Here are some speculations.

One possibility is a typo, but Heathers doubts that because other calculations in that paper are consistent the above-reported impossible numbers.

A related possibility is that this was a typo that was then propagated into the rest of paper. For example, the mean was 3.61, it was typed in the paper as 4.61, and then this typed-in number was used in later calculations. This would be bad workflow---you want all the computations to be done in a single script---but people use bad workflow all the time. I use bad workflow myself sometimes and end up with wrong numbers or wrongly-labeled graphs.

Another possibility is that the mean and standard deviation were calculated from two different datasets.
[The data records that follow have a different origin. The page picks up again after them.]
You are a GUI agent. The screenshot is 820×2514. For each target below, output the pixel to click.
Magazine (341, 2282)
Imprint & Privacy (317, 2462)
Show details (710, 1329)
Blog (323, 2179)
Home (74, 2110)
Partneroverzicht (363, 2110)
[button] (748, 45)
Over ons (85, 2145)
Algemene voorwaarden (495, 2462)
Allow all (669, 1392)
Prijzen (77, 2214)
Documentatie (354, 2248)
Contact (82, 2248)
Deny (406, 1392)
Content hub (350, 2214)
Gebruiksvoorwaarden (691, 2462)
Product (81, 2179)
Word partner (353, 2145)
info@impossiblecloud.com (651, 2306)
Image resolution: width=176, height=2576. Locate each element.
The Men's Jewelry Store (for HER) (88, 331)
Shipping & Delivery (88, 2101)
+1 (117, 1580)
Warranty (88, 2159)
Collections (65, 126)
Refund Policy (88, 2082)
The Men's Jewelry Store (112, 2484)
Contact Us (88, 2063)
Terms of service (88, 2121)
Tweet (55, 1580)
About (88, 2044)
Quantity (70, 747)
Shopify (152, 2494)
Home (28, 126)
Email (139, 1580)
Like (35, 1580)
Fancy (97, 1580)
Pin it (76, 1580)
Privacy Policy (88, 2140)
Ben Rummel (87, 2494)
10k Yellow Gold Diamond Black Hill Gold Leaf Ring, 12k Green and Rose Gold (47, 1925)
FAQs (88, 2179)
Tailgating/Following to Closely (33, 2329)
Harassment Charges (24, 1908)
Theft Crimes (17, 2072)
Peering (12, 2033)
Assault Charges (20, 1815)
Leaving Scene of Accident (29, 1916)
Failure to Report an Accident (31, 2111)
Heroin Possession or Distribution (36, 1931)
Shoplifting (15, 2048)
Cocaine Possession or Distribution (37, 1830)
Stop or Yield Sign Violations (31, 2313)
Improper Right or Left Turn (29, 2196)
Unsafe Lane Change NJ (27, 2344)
That might sound kind of weird, but it can happen all the time, due to sloppiness or because of goofs in data processing. For example, you read in the data, calculate the mean and standard deviation for each variable, then perform some data-exclusion rule, perhaps removing data with incomplete responses to some of the questions, then you do further statistical analysis, recalculating the mean and standard deviation, among other things---but then when you pull together your numbers, you take the mean from some place and the standard deviation from the other place.

Yet another possibility is that someone involved in the data analysis or writeup was cheating in order to get a statistically-significant and thus publishable result, for example changing 3.61 to 4.61 to get a big fat difference but not touching the standard deviation. This would be a great way to cheat, because if you get caught, you can just say that you made a typo!

In any case, it's a fun little statistics example. And it's worth checking your data, even if you have no suspicion of cheating. I've often had incoherent data in problems I've worked on. Lots of things can go wrong in data processing and analysis, and we have to check things in all sorts of ways.